#### RECORDS FOR PROCESSING ####

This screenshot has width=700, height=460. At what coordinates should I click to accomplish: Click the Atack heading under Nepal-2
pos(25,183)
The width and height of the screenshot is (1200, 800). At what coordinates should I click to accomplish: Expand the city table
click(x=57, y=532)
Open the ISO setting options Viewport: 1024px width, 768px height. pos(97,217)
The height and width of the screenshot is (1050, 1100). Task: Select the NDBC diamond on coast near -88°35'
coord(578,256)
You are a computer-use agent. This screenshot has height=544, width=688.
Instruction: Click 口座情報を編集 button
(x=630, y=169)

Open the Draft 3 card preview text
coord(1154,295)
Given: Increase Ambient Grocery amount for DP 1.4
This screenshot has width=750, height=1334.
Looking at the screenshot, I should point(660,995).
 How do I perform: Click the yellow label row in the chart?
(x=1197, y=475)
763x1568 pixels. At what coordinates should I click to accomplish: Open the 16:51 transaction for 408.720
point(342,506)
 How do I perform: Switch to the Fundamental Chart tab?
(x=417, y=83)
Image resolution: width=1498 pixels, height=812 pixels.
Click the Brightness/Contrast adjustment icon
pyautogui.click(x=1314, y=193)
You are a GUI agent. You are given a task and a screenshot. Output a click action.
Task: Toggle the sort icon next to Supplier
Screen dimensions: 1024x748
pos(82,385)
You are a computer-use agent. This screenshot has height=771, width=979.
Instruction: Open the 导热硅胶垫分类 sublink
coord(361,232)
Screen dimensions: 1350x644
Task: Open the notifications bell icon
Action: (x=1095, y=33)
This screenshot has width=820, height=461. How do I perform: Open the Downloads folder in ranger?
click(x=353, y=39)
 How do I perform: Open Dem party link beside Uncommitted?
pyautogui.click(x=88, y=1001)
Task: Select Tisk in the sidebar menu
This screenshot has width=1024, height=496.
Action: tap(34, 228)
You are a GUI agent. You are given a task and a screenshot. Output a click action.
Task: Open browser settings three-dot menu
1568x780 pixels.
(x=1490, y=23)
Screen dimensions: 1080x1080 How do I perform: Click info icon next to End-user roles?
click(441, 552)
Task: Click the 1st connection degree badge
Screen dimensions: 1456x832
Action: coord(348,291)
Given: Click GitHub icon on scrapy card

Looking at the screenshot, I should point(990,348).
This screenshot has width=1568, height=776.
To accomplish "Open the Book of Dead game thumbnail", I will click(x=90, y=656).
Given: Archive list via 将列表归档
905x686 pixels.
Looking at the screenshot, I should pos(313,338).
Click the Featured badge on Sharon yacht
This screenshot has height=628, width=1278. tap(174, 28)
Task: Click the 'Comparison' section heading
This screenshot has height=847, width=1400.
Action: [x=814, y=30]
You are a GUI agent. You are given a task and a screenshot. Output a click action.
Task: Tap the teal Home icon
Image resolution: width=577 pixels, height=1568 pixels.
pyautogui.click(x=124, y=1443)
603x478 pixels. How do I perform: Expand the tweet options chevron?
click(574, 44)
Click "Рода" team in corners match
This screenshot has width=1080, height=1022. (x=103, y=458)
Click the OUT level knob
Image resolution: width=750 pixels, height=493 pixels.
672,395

####

- **WHAT THIS TASK INVOLVES**: Stopping at the line containing "has height=544, width=688.", please repeat exactly every line from the very start of the entries, that line included, and nothing more.

- **RESULT OF THE EXERCISE**:
This screenshot has width=700, height=460. At what coordinates should I click to accomplish: Click the Atack heading under Nepal-2
pos(25,183)
The width and height of the screenshot is (1200, 800). At what coordinates should I click to accomplish: Expand the city table
click(x=57, y=532)
Open the ISO setting options Viewport: 1024px width, 768px height. pos(97,217)
The height and width of the screenshot is (1050, 1100). Task: Select the NDBC diamond on coast near -88°35'
coord(578,256)
You are a computer-use agent. This screenshot has height=544, width=688.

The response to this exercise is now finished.